§ Work order: Read through the lines below and copy the ones holding the string "agent".

§ Task material:
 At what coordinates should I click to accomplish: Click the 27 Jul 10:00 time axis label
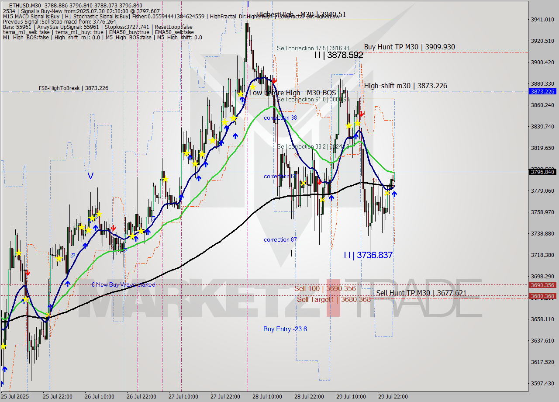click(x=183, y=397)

---

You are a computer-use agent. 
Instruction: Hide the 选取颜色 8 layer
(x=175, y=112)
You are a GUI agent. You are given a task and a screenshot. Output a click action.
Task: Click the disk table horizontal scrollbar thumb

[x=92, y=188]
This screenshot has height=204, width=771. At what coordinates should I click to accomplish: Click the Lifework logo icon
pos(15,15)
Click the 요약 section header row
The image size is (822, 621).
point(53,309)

§ Solution to the problem:
You are a computer-use agent. 
You are a GUI agent. You are given a task and a screenshot. Output a click action.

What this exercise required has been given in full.